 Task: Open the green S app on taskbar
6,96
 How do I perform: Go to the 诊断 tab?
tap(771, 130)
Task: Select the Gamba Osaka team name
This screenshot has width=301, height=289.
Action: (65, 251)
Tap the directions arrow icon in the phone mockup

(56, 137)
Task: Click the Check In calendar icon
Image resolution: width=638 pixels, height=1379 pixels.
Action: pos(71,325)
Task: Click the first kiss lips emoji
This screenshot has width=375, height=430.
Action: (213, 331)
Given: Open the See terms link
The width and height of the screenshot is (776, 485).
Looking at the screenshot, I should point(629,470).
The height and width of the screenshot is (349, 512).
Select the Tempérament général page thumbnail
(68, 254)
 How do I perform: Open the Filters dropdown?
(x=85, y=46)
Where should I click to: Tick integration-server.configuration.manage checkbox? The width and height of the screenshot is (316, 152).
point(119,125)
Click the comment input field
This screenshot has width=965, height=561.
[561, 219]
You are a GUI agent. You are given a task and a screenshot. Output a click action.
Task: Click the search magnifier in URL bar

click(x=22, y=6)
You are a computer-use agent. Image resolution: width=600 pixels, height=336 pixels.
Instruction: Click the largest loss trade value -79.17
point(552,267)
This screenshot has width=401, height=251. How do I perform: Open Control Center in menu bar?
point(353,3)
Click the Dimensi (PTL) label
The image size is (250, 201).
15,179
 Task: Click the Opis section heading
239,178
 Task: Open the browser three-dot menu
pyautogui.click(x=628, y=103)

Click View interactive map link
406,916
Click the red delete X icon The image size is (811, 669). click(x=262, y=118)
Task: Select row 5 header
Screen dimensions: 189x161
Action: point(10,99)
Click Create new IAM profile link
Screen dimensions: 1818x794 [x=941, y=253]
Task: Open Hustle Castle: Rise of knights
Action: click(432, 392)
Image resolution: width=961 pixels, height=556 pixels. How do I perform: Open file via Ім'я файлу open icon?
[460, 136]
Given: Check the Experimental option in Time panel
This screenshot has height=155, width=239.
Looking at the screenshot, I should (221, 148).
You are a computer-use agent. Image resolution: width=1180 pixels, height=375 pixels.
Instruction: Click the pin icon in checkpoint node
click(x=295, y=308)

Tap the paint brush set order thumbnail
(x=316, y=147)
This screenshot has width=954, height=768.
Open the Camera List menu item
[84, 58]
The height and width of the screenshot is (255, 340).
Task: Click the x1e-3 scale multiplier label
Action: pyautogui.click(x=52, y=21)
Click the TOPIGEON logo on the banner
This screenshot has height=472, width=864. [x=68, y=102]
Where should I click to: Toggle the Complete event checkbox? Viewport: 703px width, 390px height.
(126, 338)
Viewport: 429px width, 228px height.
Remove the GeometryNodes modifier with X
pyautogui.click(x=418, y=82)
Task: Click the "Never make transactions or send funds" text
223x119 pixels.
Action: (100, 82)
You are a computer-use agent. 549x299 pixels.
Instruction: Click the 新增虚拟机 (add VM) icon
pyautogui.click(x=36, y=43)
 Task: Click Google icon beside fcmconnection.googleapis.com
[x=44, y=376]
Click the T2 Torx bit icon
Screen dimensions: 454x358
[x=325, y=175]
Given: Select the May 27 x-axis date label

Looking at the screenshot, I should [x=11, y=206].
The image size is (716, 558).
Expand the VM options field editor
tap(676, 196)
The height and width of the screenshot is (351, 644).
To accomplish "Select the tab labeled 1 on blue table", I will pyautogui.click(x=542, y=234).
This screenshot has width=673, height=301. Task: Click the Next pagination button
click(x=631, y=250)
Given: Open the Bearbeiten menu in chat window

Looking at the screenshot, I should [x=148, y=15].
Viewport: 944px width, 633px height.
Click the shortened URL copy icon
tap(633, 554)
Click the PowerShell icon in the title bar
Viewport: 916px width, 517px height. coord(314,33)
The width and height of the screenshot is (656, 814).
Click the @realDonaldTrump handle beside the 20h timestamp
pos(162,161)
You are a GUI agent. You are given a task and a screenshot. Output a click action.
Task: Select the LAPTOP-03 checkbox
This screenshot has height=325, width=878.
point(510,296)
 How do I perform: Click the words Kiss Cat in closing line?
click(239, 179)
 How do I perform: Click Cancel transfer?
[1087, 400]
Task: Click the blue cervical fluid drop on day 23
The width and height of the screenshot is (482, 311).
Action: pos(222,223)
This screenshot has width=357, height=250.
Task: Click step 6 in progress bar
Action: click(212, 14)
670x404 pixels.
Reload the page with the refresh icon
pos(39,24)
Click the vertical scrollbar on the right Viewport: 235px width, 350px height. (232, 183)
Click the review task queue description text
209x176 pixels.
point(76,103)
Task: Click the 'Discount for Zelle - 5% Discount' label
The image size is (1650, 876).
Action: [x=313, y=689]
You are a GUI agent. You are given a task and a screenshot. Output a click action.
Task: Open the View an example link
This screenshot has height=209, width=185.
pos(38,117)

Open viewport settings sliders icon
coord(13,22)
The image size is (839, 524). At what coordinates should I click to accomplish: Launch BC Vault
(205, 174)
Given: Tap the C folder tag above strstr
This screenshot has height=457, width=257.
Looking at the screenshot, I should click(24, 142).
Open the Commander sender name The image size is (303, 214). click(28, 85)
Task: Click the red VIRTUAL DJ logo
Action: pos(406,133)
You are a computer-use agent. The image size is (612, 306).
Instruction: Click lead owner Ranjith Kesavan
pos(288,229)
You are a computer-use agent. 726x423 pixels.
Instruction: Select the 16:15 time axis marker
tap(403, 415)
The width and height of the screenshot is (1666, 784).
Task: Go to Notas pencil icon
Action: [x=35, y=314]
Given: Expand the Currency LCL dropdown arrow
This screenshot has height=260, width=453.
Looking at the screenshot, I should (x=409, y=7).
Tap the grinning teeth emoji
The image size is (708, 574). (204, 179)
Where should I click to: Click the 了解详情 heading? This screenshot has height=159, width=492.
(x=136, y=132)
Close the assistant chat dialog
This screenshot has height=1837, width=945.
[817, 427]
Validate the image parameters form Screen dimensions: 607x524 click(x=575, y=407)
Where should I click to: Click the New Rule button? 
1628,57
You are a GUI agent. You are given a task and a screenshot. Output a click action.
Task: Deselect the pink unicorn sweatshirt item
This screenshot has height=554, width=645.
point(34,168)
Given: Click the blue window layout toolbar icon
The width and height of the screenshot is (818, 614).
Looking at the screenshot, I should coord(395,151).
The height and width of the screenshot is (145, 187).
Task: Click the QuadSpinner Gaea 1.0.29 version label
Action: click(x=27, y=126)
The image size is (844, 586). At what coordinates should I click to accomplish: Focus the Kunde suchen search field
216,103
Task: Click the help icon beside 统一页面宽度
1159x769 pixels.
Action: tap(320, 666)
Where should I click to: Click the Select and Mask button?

> [The task]: Write out all of the records exactly as they stand above.

> [Exercise response]:
 Task: Open the green S app on taskbar
6,96
 How do I perform: Go to the 诊断 tab?
tap(771, 130)
Task: Select the Gamba Osaka team name
This screenshot has width=301, height=289.
Action: (65, 251)
Tap the directions arrow icon in the phone mockup

(56, 137)
Task: Click the Check In calendar icon
Image resolution: width=638 pixels, height=1379 pixels.
Action: pos(71,325)
Task: Click the first kiss lips emoji
This screenshot has width=375, height=430.
Action: (213, 331)
Given: Open the See terms link
The width and height of the screenshot is (776, 485).
Looking at the screenshot, I should point(629,470).
The height and width of the screenshot is (349, 512).
Select the Tempérament général page thumbnail
(68, 254)
 How do I perform: Open the Filters dropdown?
(x=85, y=46)
Where should I click to: Tick integration-server.configuration.manage checkbox? The width and height of the screenshot is (316, 152).
point(119,125)
Click the comment input field
This screenshot has width=965, height=561.
[561, 219]
You are a GUI agent. You are given a task and a screenshot. Output a click action.
Task: Click the search magnifier in URL bar

click(x=22, y=6)
You are a computer-use agent. Image resolution: width=600 pixels, height=336 pixels.
Instruction: Click the largest loss trade value -79.17
point(552,267)
This screenshot has width=401, height=251. How do I perform: Open Control Center in menu bar?
point(353,3)
Click the Dimensi (PTL) label
The image size is (250, 201).
15,179
 Task: Click the Opis section heading
239,178
 Task: Open the browser three-dot menu
pyautogui.click(x=628, y=103)

Click View interactive map link
406,916
Click the red delete X icon The image size is (811, 669). click(x=262, y=118)
Task: Select row 5 header
Screen dimensions: 189x161
Action: point(10,99)
Click Create new IAM profile link
Screen dimensions: 1818x794 [x=941, y=253]
Task: Open Hustle Castle: Rise of knights
Action: click(432, 392)
Image resolution: width=961 pixels, height=556 pixels. How do I perform: Open file via Ім'я файлу open icon?
[460, 136]
Given: Check the Experimental option in Time panel
This screenshot has height=155, width=239.
Looking at the screenshot, I should (221, 148).
You are a computer-use agent. Image resolution: width=1180 pixels, height=375 pixels.
Instruction: Click the pin icon in checkpoint node
click(x=295, y=308)

Tap the paint brush set order thumbnail
(x=316, y=147)
This screenshot has width=954, height=768.
Open the Camera List menu item
[84, 58]
The height and width of the screenshot is (255, 340).
Task: Click the x1e-3 scale multiplier label
Action: pyautogui.click(x=52, y=21)
Click the TOPIGEON logo on the banner
This screenshot has height=472, width=864. [x=68, y=102]
Where should I click to: Toggle the Complete event checkbox? Viewport: 703px width, 390px height.
(126, 338)
Viewport: 429px width, 228px height.
Remove the GeometryNodes modifier with X
pyautogui.click(x=418, y=82)
Task: Click the "Never make transactions or send funds" text
223x119 pixels.
Action: (100, 82)
You are a computer-use agent. 549x299 pixels.
Instruction: Click the 新增虚拟机 (add VM) icon
pyautogui.click(x=36, y=43)
 Task: Click Google icon beside fcmconnection.googleapis.com
[x=44, y=376]
Click the T2 Torx bit icon
Screen dimensions: 454x358
[x=325, y=175]
Given: Select the May 27 x-axis date label

Looking at the screenshot, I should [x=11, y=206].
The image size is (716, 558).
Expand the VM options field editor
tap(676, 196)
The height and width of the screenshot is (351, 644).
To accomplish "Select the tab labeled 1 on blue table", I will pyautogui.click(x=542, y=234).
This screenshot has width=673, height=301. Task: Click the Next pagination button
click(x=631, y=250)
Given: Open the Bearbeiten menu in chat window

Looking at the screenshot, I should [x=148, y=15].
Viewport: 944px width, 633px height.
Click the shortened URL copy icon
tap(633, 554)
Click the PowerShell icon in the title bar
Viewport: 916px width, 517px height. coord(314,33)
The width and height of the screenshot is (656, 814).
Click the @realDonaldTrump handle beside the 20h timestamp
pos(162,161)
You are a GUI agent. You are given a task and a screenshot. Output a click action.
Task: Select the LAPTOP-03 checkbox
This screenshot has height=325, width=878.
point(510,296)
 How do I perform: Click the words Kiss Cat in closing line?
click(239, 179)
 How do I perform: Click Cancel transfer?
[1087, 400]
Task: Click the blue cervical fluid drop on day 23
The width and height of the screenshot is (482, 311).
Action: pos(222,223)
This screenshot has width=357, height=250.
Task: Click step 6 in progress bar
Action: click(212, 14)
670x404 pixels.
Reload the page with the refresh icon
pos(39,24)
Click the vertical scrollbar on the right Viewport: 235px width, 350px height. (232, 183)
Click the review task queue description text
209x176 pixels.
point(76,103)
Task: Click the 'Discount for Zelle - 5% Discount' label
The image size is (1650, 876).
Action: [x=313, y=689]
You are a GUI agent. You are given a task and a screenshot. Output a click action.
Task: Open the View an example link
This screenshot has height=209, width=185.
pos(38,117)

Open viewport settings sliders icon
coord(13,22)
The image size is (839, 524). At what coordinates should I click to accomplish: Launch BC Vault
(205, 174)
Given: Tap the C folder tag above strstr
This screenshot has height=457, width=257.
Looking at the screenshot, I should click(24, 142).
Open the Commander sender name The image size is (303, 214). click(28, 85)
Task: Click the red VIRTUAL DJ logo
Action: pos(406,133)
You are a computer-use agent. The image size is (612, 306).
Instruction: Click lead owner Ranjith Kesavan
pos(288,229)
You are a computer-use agent. 726x423 pixels.
Instruction: Select the 16:15 time axis marker
tap(403, 415)
The width and height of the screenshot is (1666, 784).
Task: Go to Notas pencil icon
Action: [x=35, y=314]
Given: Expand the Currency LCL dropdown arrow
This screenshot has height=260, width=453.
Looking at the screenshot, I should (x=409, y=7).
Tap the grinning teeth emoji
The image size is (708, 574). (204, 179)
Where should I click to: Click the 了解详情 heading? This screenshot has height=159, width=492.
(x=136, y=132)
Close the assistant chat dialog
This screenshot has height=1837, width=945.
[817, 427]
Validate the image parameters form Screen dimensions: 607x524 click(x=575, y=407)
Where should I click to: Click the New Rule button? 
1628,57
You are a GUI agent. You are given a task and a screenshot. Output a click action.
Task: Deselect the pink unicorn sweatshirt item
This screenshot has height=554, width=645.
point(34,168)
Given: Click the blue window layout toolbar icon
The width and height of the screenshot is (818, 614).
Looking at the screenshot, I should coord(395,151).
The height and width of the screenshot is (145, 187).
Task: Click the QuadSpinner Gaea 1.0.29 version label
Action: click(x=27, y=126)
The image size is (844, 586). At what coordinates should I click to accomplish: Focus the Kunde suchen search field
216,103
Task: Click the help icon beside 统一页面宽度
1159x769 pixels.
Action: tap(320, 666)
Where should I click to: Click the Select and Mask button?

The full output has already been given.